» **Task description**
Duplicate all of the lines below exactly, with nothing changed.

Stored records

○ ○ ○ ○

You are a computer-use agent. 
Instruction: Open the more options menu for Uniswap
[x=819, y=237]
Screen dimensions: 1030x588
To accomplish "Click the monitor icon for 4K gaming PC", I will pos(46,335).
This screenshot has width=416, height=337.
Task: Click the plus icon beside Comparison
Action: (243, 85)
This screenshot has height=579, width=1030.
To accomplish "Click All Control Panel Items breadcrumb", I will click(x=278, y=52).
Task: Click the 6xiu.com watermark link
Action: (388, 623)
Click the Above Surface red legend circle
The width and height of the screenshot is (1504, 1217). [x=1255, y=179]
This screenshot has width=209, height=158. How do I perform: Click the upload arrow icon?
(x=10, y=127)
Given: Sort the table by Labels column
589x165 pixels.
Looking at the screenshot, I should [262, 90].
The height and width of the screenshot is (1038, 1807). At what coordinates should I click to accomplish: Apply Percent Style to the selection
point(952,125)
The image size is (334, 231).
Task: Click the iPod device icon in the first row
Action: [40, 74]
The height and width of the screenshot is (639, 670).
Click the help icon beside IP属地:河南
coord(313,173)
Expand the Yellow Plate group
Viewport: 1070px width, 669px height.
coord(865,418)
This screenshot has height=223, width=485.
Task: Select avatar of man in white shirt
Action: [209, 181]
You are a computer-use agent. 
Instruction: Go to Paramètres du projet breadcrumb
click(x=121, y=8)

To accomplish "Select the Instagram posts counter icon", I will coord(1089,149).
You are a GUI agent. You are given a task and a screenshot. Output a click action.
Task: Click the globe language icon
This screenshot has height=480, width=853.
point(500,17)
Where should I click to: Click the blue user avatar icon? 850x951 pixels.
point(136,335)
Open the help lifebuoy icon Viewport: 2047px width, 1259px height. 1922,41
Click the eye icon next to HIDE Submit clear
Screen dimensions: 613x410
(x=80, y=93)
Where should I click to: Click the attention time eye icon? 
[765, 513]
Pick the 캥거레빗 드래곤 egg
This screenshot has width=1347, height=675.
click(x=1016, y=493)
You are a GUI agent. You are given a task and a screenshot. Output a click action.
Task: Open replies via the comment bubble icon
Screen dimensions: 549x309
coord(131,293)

○ ○ ○ ○

» **Solution for this task**
You are a computer-use agent. 
Instruction: Open the more options menu for Uniswap
[x=819, y=237]
Screen dimensions: 1030x588
To accomplish "Click the monitor icon for 4K gaming PC", I will pos(46,335).
This screenshot has width=416, height=337.
Task: Click the plus icon beside Comparison
Action: (243, 85)
This screenshot has height=579, width=1030.
To accomplish "Click All Control Panel Items breadcrumb", I will click(x=278, y=52).
Task: Click the 6xiu.com watermark link
Action: (388, 623)
Click the Above Surface red legend circle
The width and height of the screenshot is (1504, 1217). [x=1255, y=179]
This screenshot has width=209, height=158. How do I perform: Click the upload arrow icon?
(x=10, y=127)
Given: Sort the table by Labels column
589x165 pixels.
Looking at the screenshot, I should [262, 90].
The height and width of the screenshot is (1038, 1807). At what coordinates should I click to accomplish: Apply Percent Style to the selection
point(952,125)
The image size is (334, 231).
Task: Click the iPod device icon in the first row
Action: [40, 74]
The height and width of the screenshot is (639, 670).
Click the help icon beside IP属地:河南
coord(313,173)
Expand the Yellow Plate group
Viewport: 1070px width, 669px height.
coord(865,418)
This screenshot has height=223, width=485.
Task: Select avatar of man in white shirt
Action: [209, 181]
You are a computer-use agent. 
Instruction: Go to Paramètres du projet breadcrumb
click(x=121, y=8)

To accomplish "Select the Instagram posts counter icon", I will coord(1089,149).
You are a GUI agent. You are given a task and a screenshot. Output a click action.
Task: Click the globe language icon
This screenshot has height=480, width=853.
point(500,17)
Where should I click to: Click the blue user avatar icon? 850x951 pixels.
point(136,335)
Open the help lifebuoy icon Viewport: 2047px width, 1259px height. 1922,41
Click the eye icon next to HIDE Submit clear
Screen dimensions: 613x410
(x=80, y=93)
Where should I click to: Click the attention time eye icon? 
[765, 513]
Pick the 캥거레빗 드래곤 egg
This screenshot has width=1347, height=675.
click(x=1016, y=493)
You are a GUI agent. You are given a task and a screenshot. Output a click action.
Task: Open replies via the comment bubble icon
Screen dimensions: 549x309
coord(131,293)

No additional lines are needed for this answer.